In 1987-1988 Sweet appeared at the Staatsoper in Hamburg as Elisabetta in Verdi's Don Carlos, Leonora in Il Trovatore, and Elisabeth in Tannhäuser. She sang at the Staatstheater Braunschweig in 1988 as Desdemona in Verdi's Othello. At the 1987 Salzburg Festival she was heard as a soloist in the Stabat Mater by Dvorak. That same year she sang the "Gurrelieder" by A. Schoenberg in Munich under the baton of Zubin Mehta. In 1988 she appeared at the Vienna State Opera as Elisabeth in Tannhäuser and in Brussels as Norma in a concert performance of Bellini's opera.

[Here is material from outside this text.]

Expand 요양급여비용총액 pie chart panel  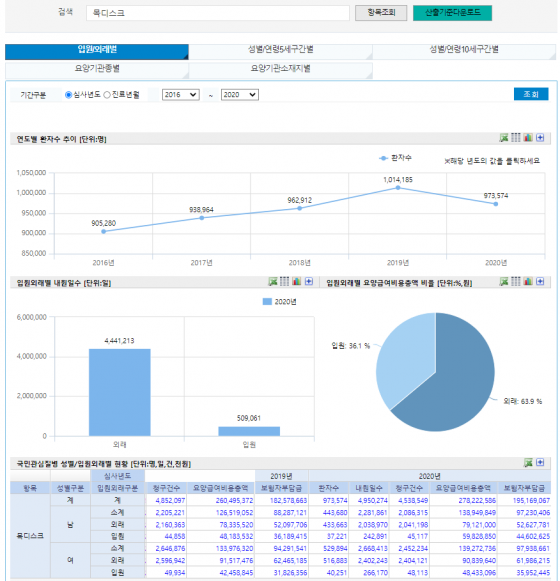click(x=540, y=282)
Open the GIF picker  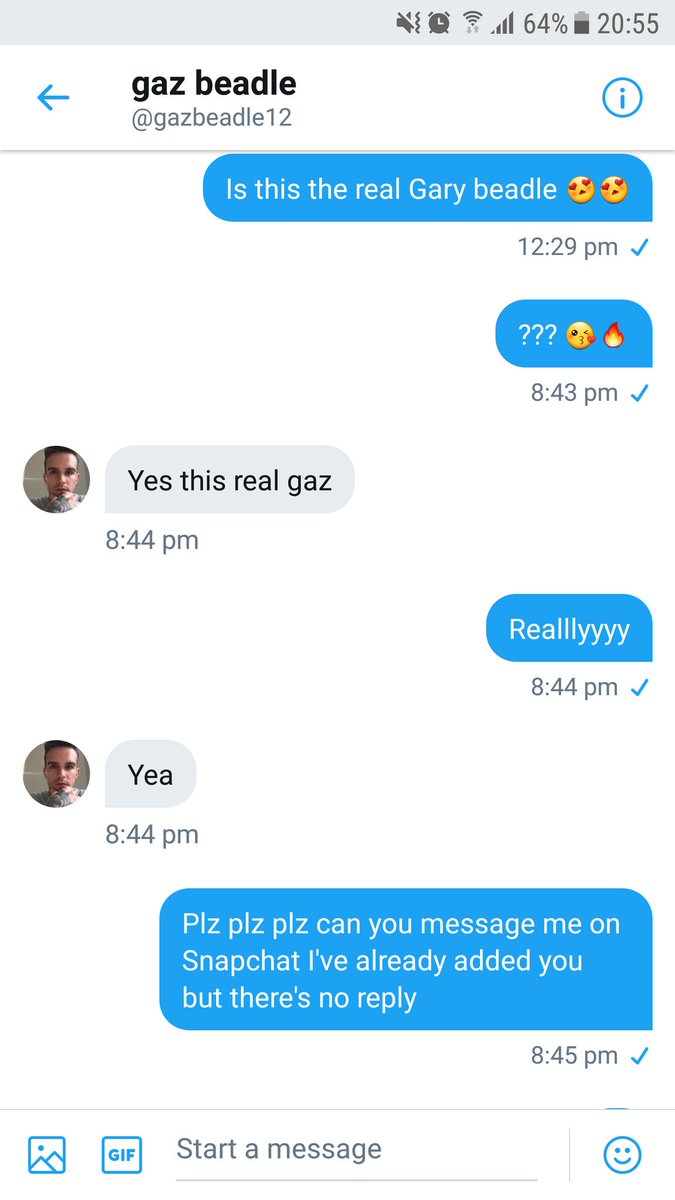coord(121,1154)
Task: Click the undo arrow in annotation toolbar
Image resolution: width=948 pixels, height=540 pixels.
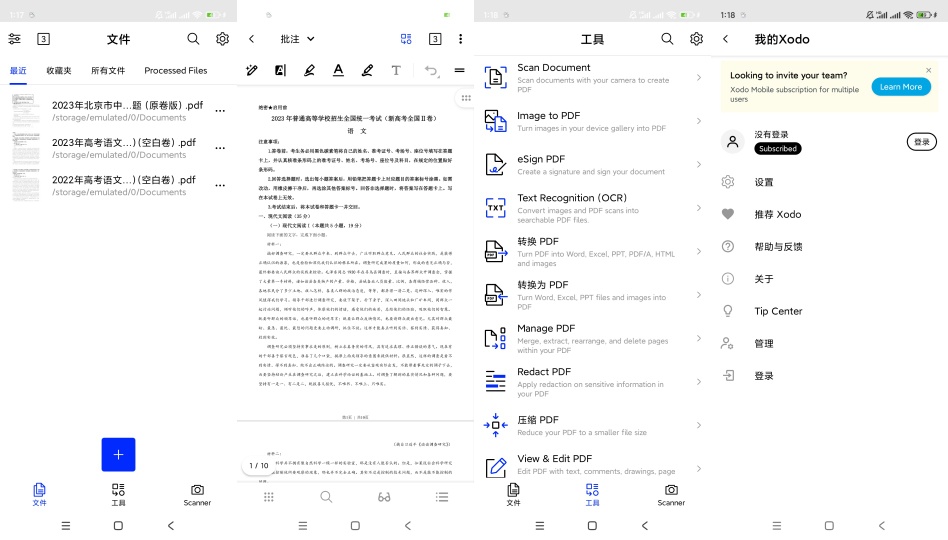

In 1989 Sweet made her US debut at the San Francisco Opera as Aida. In 1990 she was a guest performer at the Arena di Verona as Aida and in 1991 in Montpellier as Leonora in Il Trovatore. In 1992 she appeared at the State Operas of Vienna and Dresden, and at the opera in Dallas. In 1993 she sang in the amphitheater of Caesarea as Aida and appeared at the Festival of Orange again as Leonora in "Il Trovatore" and in Munich as Desdemona in Verdi's Othello. In 1992 she sang at the Lyric Opera of Chicago as Amelia in Verdi's Un ballo in maschera.

Sweet made her Metropolitan Opera debut in 1990 as Leonora in Il trovatore, and over the next decade played 8 different Verdi, Mozart, Wagner, and Puccini roles with the company, including Lina in the Met premiere of Verdi's Stiffelio during the 1993/94 season. She also played Leonora di Vargas in a new production of the same composer's La forza del destino during the 1995/96 season; both of these productions were directed by Giancarlo del Monaco.

In 1994 Sweet made her debut at Covent Garden Opera London as Turandot by Puccini, and was there in 1995 as Aida and again in 1996 as Turandot. In 1995 she sang at the Teatro Comunale Bologna as Norma and at the State Theater in Hanover as Tosca.